Tuberculosis (TB), caused by Mycobacterium tuberculosis (Mtb), is an ongoing global health crisis. The WHO
reports 10 million active cases and over 1.5 million deaths annually. RNA polymerase (RNAP), the enzyme
responsible for all transcription in bacteria, is the target for rifampicin, a first-line treatment for TB. RNAP is thus
a proven and attractive target for developing new drugs. These facts highlight the importance of our recent
structural and functional characterization of Mtb RNAP, and the essential transcription factors required for full
transcriptional activity and intrinsic antibiotic resistance. In addition, we have found that studying diverse clades
of bacteria deepens our understanding of general principles of transcription. Therefore, we study Actinobacteria,
as the biophysical and molecular mechanisms of transcription in this clade are relatively understudied and
because it includes important pathogens.
We determined high-resolution cryo-EM structures of several Mtb initiation transcription complexes with essential
transcription factors and important antibiotics in the previous funding period. Here my vision is to complete the
characterization of initiation regulation and expand our focus to the post-initiation steps throughout the
transcription cycle. These steps include elongation, pausing (a regulatory step where the RNAP temporarily halts
at specific sequences, permitting input from diverse signals), and termination. We will also continue
characterizing new RNAP inhibitors.
To complete our understanding of initiation, we will continue our studies of the WhiB factors, focusing on the
essential factor WhiB1, which is required for Mtb viability and response to stress. To characterize post-initiation
steps, we plan to study the mechanisms of mycobacterial NusA and NusG. NusG in Mycobacteria increases
transcriptional pausing and termination, yet it suppresses both in the well-characterized E. coli. This difference
in activity emphasizes the need to study these factors in other clades of bacteria. Most of these studies will
involve single-particle cryo-EM, but we plan to extend our studies in situ by using cryo-electron tomography to
investigate cellular processes and organizations, such as ribosomal coupling to RNAP. To rigorously study how
transcription factors act genome-wide, we will finish developing cell-free genomics: using genomic DNA as a
substrate for purified RNAP and transcription factors, and quantifying resultant transcripts with RNA-seq. This
method is necessary to identify native DNA sequences regulated by essential factors WhiB1, NusA, and NusG,
whose regulons have remained elusive due to pleiotropy upon perturbation in cells.

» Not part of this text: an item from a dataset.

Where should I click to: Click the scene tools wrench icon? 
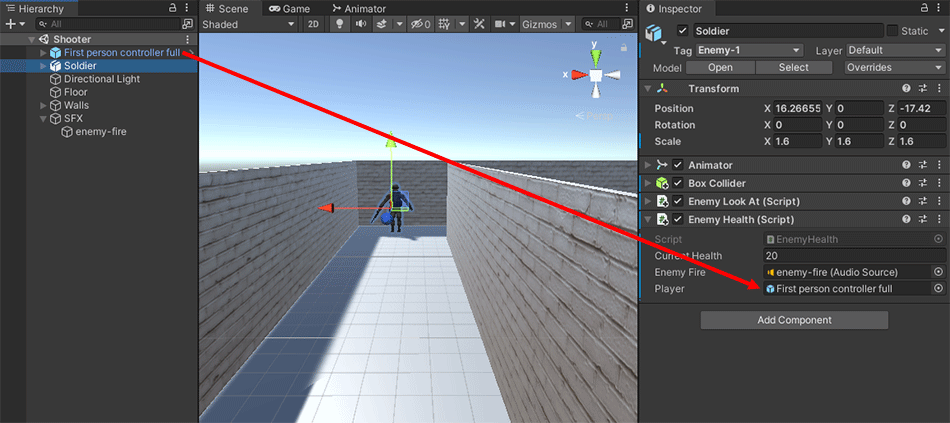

In sum, I envision using a multidisciplinary approach that includes structural, genetic, biochemical, genomic, and
in situ experiments to understand the roles and mechanisms of each step in the transcription cycle and how they
are regulated by cis and trans-acting elements. The results from this proposal have the potential to elucidate the
molecular and biological mechanisms of the entire transcription cycle.